• [SHORT TASK]: Print every line of this listing exactly as it appears, without changing anything.

____

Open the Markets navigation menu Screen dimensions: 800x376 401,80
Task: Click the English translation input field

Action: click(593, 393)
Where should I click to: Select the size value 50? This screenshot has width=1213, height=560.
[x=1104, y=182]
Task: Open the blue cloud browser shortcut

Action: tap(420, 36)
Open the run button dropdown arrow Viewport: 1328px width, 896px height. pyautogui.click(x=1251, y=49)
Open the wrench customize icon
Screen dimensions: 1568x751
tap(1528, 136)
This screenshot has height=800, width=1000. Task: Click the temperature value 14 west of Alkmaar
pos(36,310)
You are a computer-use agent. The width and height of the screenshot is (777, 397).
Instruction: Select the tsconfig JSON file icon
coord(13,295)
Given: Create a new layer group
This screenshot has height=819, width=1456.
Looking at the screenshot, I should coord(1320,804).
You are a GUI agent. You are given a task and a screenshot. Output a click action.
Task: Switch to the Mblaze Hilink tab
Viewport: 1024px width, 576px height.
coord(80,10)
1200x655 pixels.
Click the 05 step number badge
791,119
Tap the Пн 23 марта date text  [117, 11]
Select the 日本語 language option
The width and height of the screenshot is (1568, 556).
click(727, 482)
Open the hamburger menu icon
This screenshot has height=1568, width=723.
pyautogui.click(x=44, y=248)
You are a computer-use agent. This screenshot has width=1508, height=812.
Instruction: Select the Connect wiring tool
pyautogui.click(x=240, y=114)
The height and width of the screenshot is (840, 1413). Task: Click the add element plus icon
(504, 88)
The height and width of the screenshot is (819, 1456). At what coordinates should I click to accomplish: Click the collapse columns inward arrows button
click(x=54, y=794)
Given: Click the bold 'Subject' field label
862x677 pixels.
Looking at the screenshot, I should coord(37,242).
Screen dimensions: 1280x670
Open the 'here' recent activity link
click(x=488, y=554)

____

• [SOLUTION TO THIS TASK]:
Open the Markets navigation menu Screen dimensions: 800x376 401,80
Task: Click the English translation input field

Action: click(593, 393)
Where should I click to: Select the size value 50? This screenshot has width=1213, height=560.
[x=1104, y=182]
Task: Open the blue cloud browser shortcut

Action: tap(420, 36)
Open the run button dropdown arrow Viewport: 1328px width, 896px height. pyautogui.click(x=1251, y=49)
Open the wrench customize icon
Screen dimensions: 1568x751
tap(1528, 136)
This screenshot has height=800, width=1000. Task: Click the temperature value 14 west of Alkmaar
pos(36,310)
You are a computer-use agent. The width and height of the screenshot is (777, 397).
Instruction: Select the tsconfig JSON file icon
coord(13,295)
Given: Create a new layer group
This screenshot has height=819, width=1456.
Looking at the screenshot, I should coord(1320,804).
You are a GUI agent. You are given a task and a screenshot. Output a click action.
Task: Switch to the Mblaze Hilink tab
Viewport: 1024px width, 576px height.
coord(80,10)
1200x655 pixels.
Click the 05 step number badge
791,119
Tap the Пн 23 марта date text  [117, 11]
Select the 日本語 language option
The width and height of the screenshot is (1568, 556).
click(727, 482)
Open the hamburger menu icon
This screenshot has height=1568, width=723.
pyautogui.click(x=44, y=248)
You are a computer-use agent. This screenshot has width=1508, height=812.
Instruction: Select the Connect wiring tool
pyautogui.click(x=240, y=114)
The height and width of the screenshot is (840, 1413). Task: Click the add element plus icon
(504, 88)
The height and width of the screenshot is (819, 1456). At what coordinates should I click to accomplish: Click the collapse columns inward arrows button
click(x=54, y=794)
Given: Click the bold 'Subject' field label
862x677 pixels.
Looking at the screenshot, I should coord(37,242).
Screen dimensions: 1280x670
Open the 'here' recent activity link
click(x=488, y=554)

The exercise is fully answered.